### [Exercise aim]
Starting at the line that contains "The width and height of the screenshot is (399, 868)." and stopping after the line that contains "pos(36,181)", rewrite those items in full, requests included, and shift every coordinate in the answers by adding 33. Leave the pictures out of your answer.

(Target position records)
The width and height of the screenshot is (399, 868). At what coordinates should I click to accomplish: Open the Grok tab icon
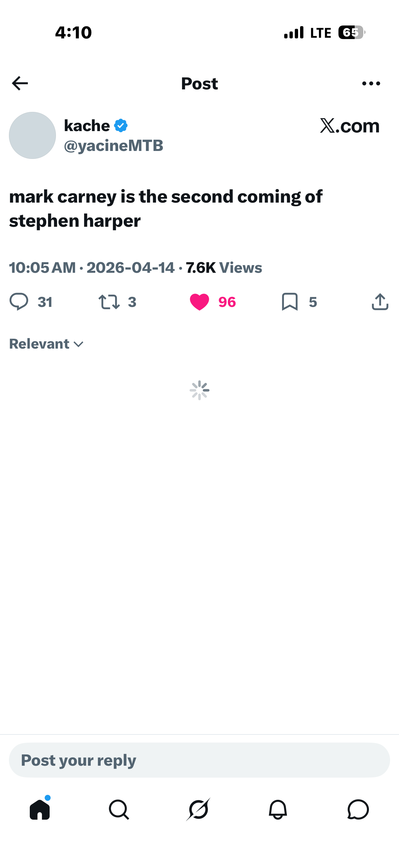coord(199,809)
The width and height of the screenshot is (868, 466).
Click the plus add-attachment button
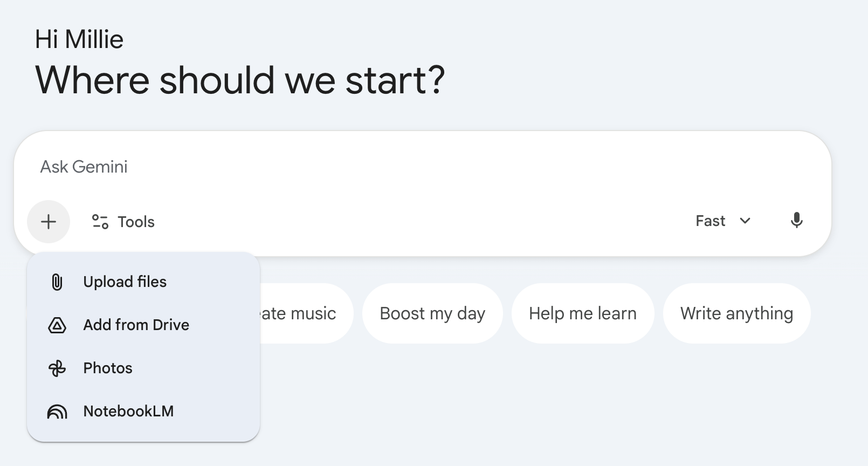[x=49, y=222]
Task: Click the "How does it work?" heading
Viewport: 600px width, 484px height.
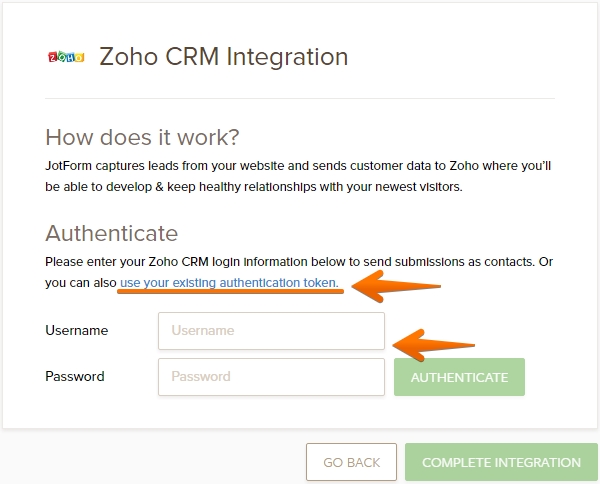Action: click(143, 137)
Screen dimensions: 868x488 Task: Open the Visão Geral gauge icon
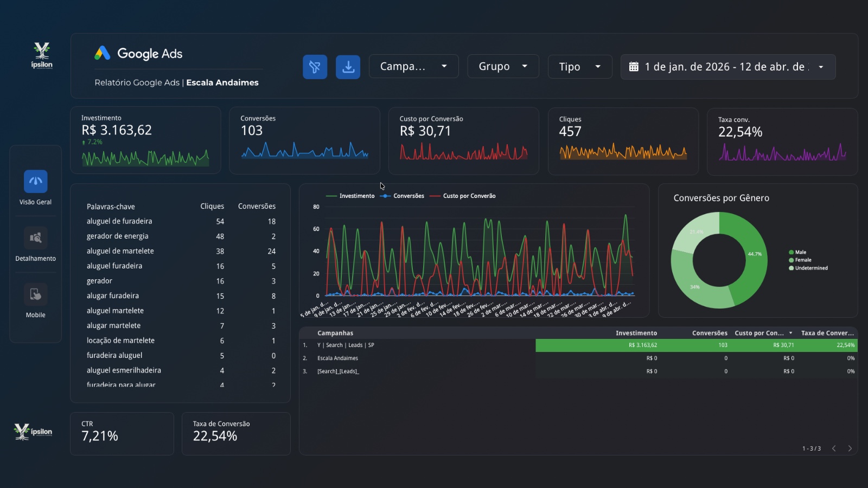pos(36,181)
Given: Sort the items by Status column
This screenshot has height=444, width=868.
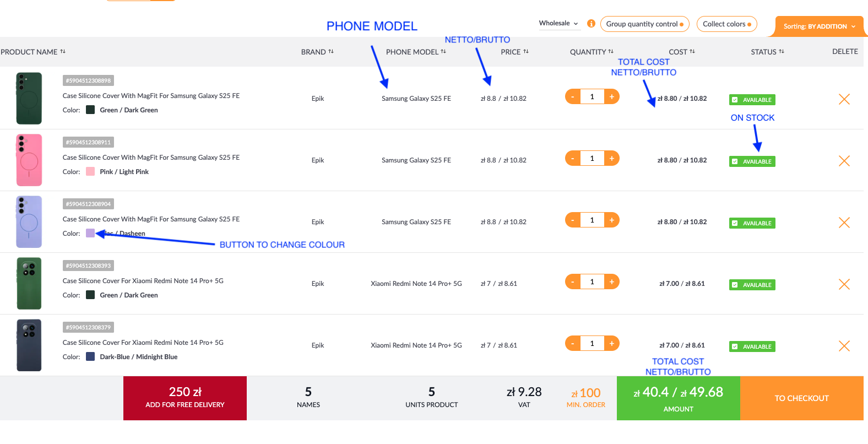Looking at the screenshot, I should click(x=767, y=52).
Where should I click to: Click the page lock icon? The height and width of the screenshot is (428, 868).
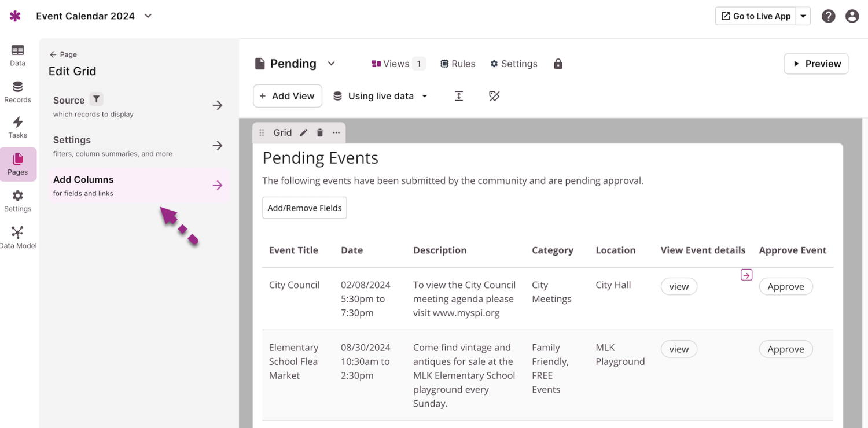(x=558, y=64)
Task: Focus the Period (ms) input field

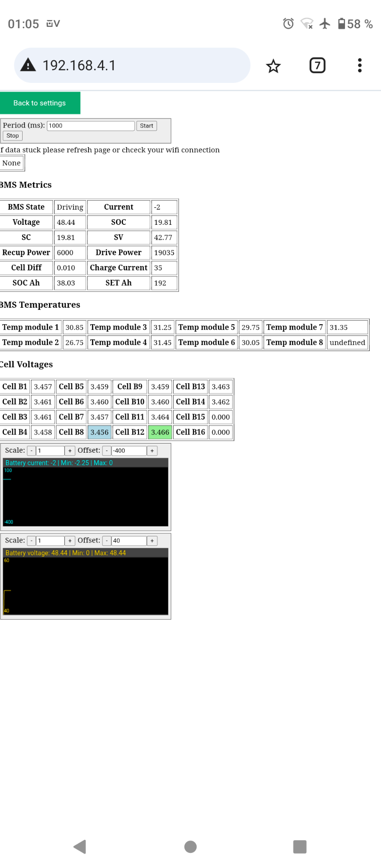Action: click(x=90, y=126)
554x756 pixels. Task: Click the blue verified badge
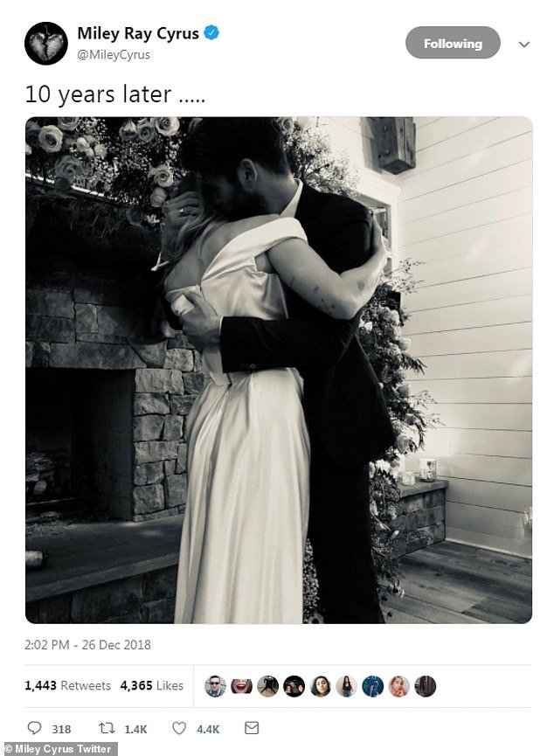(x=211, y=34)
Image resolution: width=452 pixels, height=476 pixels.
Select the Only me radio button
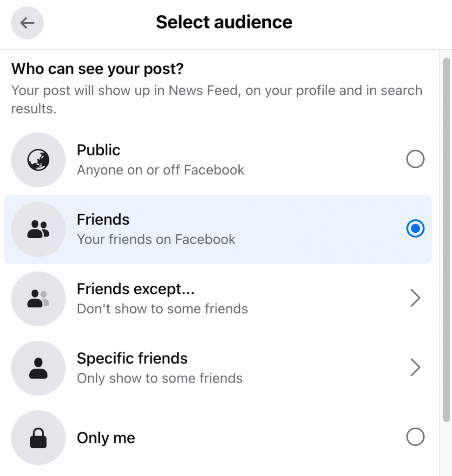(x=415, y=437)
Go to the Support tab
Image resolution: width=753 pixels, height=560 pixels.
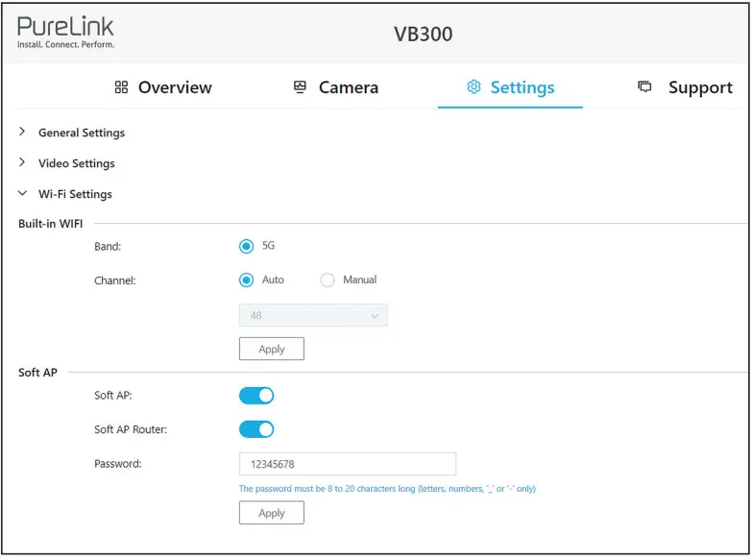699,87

==

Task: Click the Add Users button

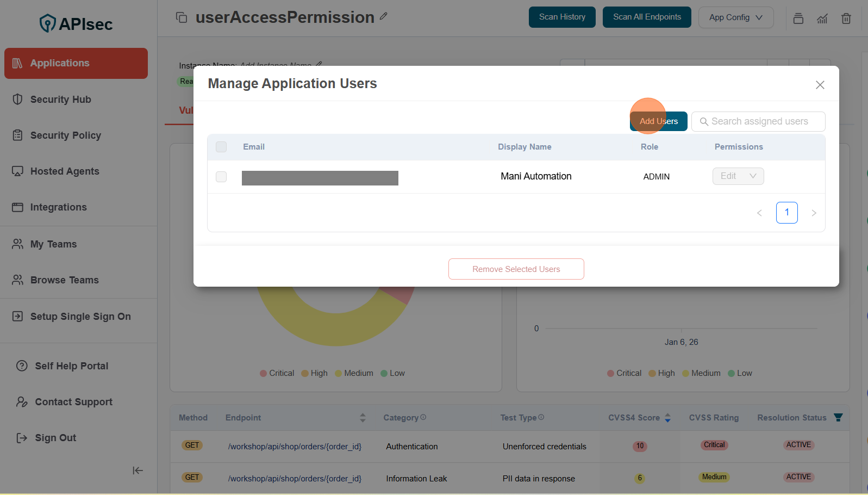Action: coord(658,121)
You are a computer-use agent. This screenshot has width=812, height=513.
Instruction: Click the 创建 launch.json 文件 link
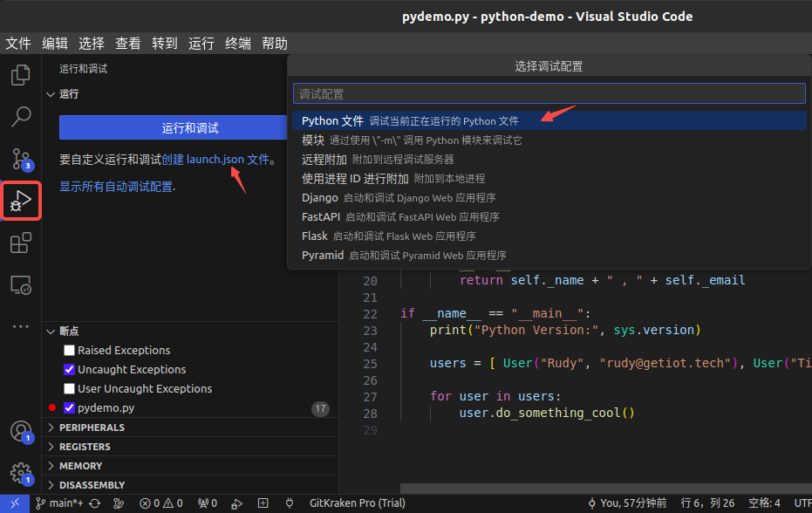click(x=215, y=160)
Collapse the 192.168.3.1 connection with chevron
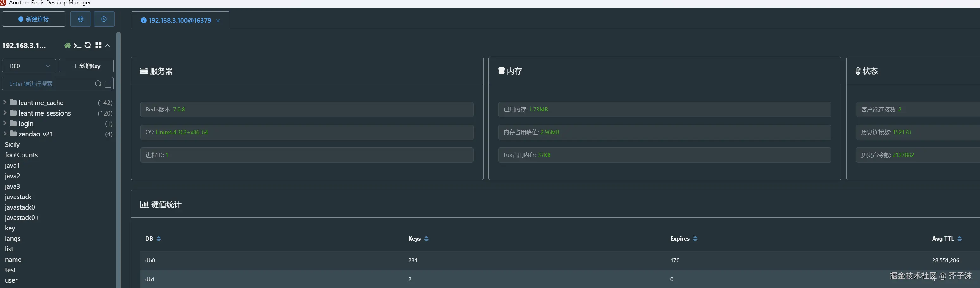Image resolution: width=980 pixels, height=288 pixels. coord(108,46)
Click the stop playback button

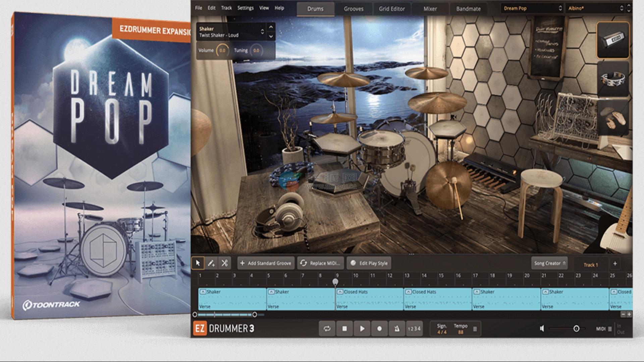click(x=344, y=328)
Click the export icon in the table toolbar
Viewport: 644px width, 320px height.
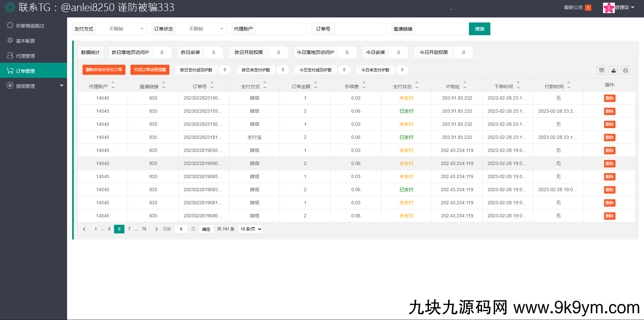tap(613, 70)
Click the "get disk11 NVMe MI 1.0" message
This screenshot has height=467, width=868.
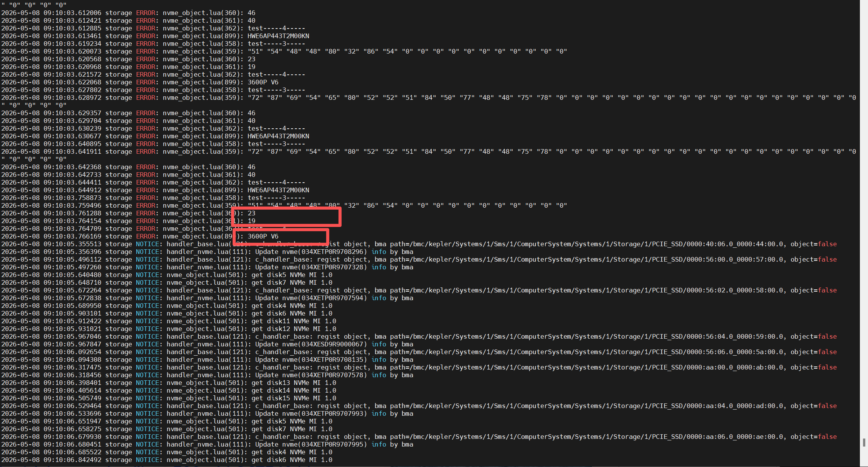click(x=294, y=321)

---

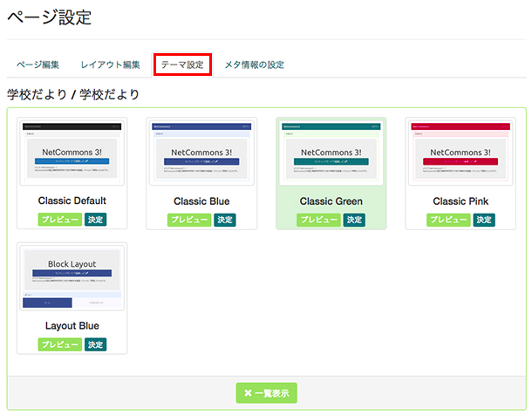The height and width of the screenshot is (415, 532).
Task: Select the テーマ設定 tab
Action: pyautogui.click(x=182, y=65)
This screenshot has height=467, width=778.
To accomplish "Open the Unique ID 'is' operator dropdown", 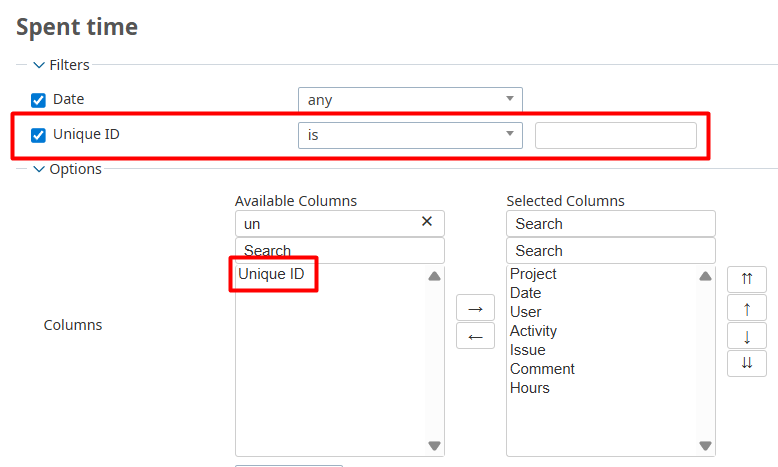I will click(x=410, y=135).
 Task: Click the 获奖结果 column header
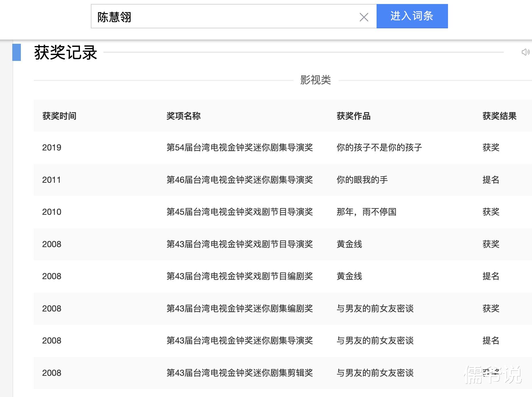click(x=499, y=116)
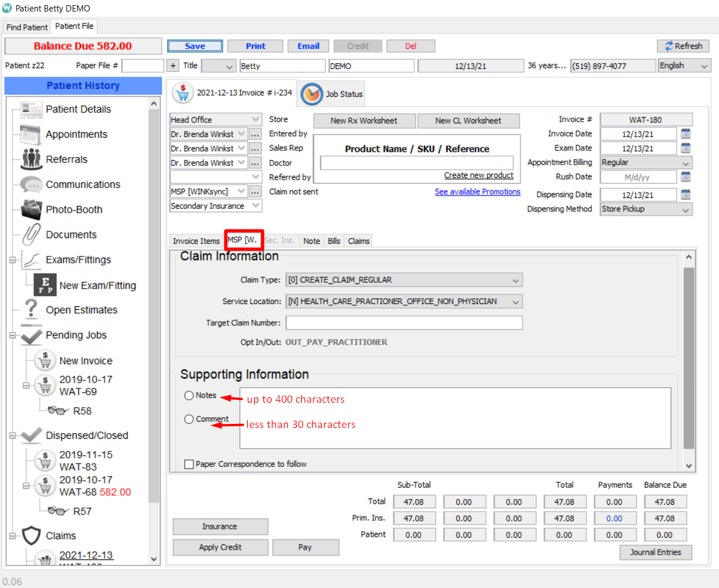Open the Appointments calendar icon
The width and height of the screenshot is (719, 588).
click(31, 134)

### [Correct output]
The width and height of the screenshot is (399, 868). At what coordinates should I click to accomplish: Open the Grok tab icon
coord(232,842)
The width and height of the screenshot is (868, 466).
Click the plus add-attachment button
[x=82, y=255]
Task: Click the "How does it work?" heading
Viewport: 600px width, 484px height.
Action: click(176, 170)
Screen dimensions: 868x488 Task: Open the Visão Geral gauge icon
pos(69,214)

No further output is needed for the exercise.